In this study, the effect of varying dietary vitamin E levels on the oxidative stability, flavor, color, and volatile profiles of refrigerated and frozen turkey breast meat was examined. Nicholas turkey toms were reared on diets containing vitamin E levels as dl-alpha-tocopheryl acetate equivalent to the NRC recommendations (12 and 10 IU/kg from 0 to 8 and 9 to 18 wk, respectively) and 5x, 10x, and 25x the NRC diet.

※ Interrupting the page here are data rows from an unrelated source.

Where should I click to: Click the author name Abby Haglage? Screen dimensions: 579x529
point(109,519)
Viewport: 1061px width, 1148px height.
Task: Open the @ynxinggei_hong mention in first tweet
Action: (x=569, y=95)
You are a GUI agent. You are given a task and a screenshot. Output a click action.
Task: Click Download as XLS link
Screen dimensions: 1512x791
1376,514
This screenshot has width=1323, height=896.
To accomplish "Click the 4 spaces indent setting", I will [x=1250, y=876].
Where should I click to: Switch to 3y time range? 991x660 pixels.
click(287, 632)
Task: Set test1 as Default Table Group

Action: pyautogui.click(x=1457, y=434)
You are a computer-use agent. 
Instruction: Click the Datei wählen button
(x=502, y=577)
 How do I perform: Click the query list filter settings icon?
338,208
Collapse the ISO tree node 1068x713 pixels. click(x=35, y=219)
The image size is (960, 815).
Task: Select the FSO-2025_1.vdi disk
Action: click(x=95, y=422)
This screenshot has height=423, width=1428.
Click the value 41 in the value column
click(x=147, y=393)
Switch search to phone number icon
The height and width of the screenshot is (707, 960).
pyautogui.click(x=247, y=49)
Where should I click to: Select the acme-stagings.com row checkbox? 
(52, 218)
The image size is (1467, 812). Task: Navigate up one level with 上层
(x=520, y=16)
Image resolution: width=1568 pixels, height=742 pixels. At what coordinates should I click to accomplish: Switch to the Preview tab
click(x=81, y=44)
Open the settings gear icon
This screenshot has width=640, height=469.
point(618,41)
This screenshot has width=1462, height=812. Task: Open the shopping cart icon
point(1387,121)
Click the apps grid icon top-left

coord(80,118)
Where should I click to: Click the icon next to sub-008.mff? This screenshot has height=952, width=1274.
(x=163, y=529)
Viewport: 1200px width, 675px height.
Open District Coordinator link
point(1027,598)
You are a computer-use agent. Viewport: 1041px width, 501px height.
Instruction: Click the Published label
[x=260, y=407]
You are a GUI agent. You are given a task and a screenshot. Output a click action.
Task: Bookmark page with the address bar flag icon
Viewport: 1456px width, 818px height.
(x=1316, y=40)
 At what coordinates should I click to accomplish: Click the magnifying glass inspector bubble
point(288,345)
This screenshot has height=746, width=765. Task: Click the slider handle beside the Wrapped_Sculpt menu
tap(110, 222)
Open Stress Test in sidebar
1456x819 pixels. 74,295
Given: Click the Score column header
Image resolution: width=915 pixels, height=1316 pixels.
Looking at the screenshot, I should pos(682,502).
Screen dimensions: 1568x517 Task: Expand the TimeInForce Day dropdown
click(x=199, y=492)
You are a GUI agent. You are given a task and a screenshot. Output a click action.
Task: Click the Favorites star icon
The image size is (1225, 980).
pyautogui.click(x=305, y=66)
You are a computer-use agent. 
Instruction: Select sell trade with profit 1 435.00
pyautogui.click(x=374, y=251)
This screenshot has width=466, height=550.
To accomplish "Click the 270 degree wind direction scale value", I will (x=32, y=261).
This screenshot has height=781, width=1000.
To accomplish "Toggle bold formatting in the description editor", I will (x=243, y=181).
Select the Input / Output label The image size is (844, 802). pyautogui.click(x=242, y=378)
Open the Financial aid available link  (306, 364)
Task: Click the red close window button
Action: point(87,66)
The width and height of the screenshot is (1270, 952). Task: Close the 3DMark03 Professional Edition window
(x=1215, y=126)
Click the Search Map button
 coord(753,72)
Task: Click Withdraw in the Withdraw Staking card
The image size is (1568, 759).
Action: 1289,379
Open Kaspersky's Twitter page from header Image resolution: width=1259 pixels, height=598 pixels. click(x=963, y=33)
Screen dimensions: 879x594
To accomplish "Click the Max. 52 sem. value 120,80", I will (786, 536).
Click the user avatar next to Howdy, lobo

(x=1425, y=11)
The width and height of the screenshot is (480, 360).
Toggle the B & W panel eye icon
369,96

Two other diets were evaluated and included feeding the NRC diet until 15 and 16 wk followed by a diet containing 20x the NRC vitamin E level. All turkeys were processed in a commercial turkey processing plant and breast meat scored for color. Breast meat was excised from four carcasses per treatment and evaluated after refrigeration (1 and 7 d) or frozen storage (30, 90, 150 d) for oxidative stability and sensory quality by TBA analysis, descriptive flavor profiling, and headspace gas chromatography. The TBA values were inversely related to the dietary vitamin E levels. Refrigerated samples had TBA values 78 to 88% lower for the 10x and 25x vitamin E treatments, respectively, than for the NRC control treatment. No differences in TBA values (refrigerated samples) were detected for the 10x, 25x, and 20x (3 wk feeding duration) or across all treatments for samples frozen for 5 mo. The 10x and 25x NRC diets produced the most typical and acceptable turkey meat flavors with the fewest oxidized off-flavor notes for both fresh and frozen samples as opposed to the more oxidized flavor notes detected in the control samples. Mean color scores increased, indicative of less pale meat, as the level and duration of feeding dietary vitamin E increased. These findings showed that varying dietary vitamin E levels significantly influenced the oxidative stability and functionality of turkey breast meat.